ACP added military spouse mentoring in 2019. As both a long-term mentor and a military spouse, here’s what I wish people knew about us:

  1. We’re not all wives. The US military is approaching 20% female in both the officer and enlisted ranks, so there are many husbands, too. The Navy, for example, renamed their traditional Wives Clubs to “Spouse Clubs” in the mid 90’s, and my husband has had both male and female commanding officers over the years. There’s also a good number of same-sex couples.

  2. Most of us work outside the home. The traditional, stereotypical stay-at-home military wife has become the exception, not the norm—much like it has in the rest of the US, where 70% of mothers with children under 18 work outside the home. This holds true for the military, as well.

  3. We’re not all “entry level.” I regularly hear employers speaking about customizing entry-level jobs to accommodate military spouses. Most officers’ wives tend to be college educated (think about where you and your friends met your spouses); with the transferability of GI Bill benefits to spouses, that’s also true for a growing portion of enlisted personnel. While junior officer and enlisted service member spouses might be entry-level and an appropriate fit for a contact center agent or junior associate position, many of us have graduate degrees and extensive work experience, and would be a better fit in a management position.

  4. We’re also not all nurses and teachers. When I became a Navy wife 27 years ago, it felt like all other spouses were either nurses or teachers, because, at that time, wives that wanted to work tended to pick jobs that made it easier to move around. Now, with the significant increase in military husbands, the rise in two-career households, and the proliferation of jobs that allow remote work, spouses have a much wider range of careers. We have friends whose wives have worked remotely, one as a divorce attorney, the other as a senior IT specialist, when the Navy transferred their husbands. (Both spouses kept their previous jobs and places on the career ladder.) And, despite my husband’s nine moves around the world, I’ve had a successful career in Human Resources.

  5. We may not always move with our spouses.
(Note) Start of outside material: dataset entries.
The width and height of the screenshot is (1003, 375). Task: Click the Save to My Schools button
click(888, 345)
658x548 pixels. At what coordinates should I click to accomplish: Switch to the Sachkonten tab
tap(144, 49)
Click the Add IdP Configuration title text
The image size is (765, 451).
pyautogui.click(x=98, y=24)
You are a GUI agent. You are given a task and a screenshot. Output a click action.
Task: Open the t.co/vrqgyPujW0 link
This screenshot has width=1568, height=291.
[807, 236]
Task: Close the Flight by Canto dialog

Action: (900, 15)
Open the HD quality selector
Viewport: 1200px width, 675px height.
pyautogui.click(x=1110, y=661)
Many couples choose to have the military spouse be a “geographic bachelor” (or “geo-bach,” in military lingo)—an option that allows the spouse to continue his/her career or maintain school stability for children. My husband’s command has three service members currently geo-baching; most of our friends have lived apart for at least one tour; my husband and I have lived apart for 10 of our 27 years of marriage, for the benefit of both my career and our daughter’s schooling.
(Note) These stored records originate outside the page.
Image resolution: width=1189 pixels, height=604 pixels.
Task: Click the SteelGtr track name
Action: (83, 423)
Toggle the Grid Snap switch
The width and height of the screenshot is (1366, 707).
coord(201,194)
  6. We may need additional flexibility. Thanks to my husband’s service, I have relocated several times and have been able to relocate with my employer each time. I’ve also been amazingly fortunate that my current employer has allowed me to work part of the year in Italy while my husband is stationed there. I’ve also had to serve as a single parent more than once, and needed flexibility for child care responsibilities.

  7. You may already work with us. Many of my co-workers had no idea until recently that my husband is in the Navy, because it just never came up. Unfortunately, I’ve also had employers with whom I didn’t feel comfortable sharing my husband’s job because I was concerned it would impact my promotion and career opportunities.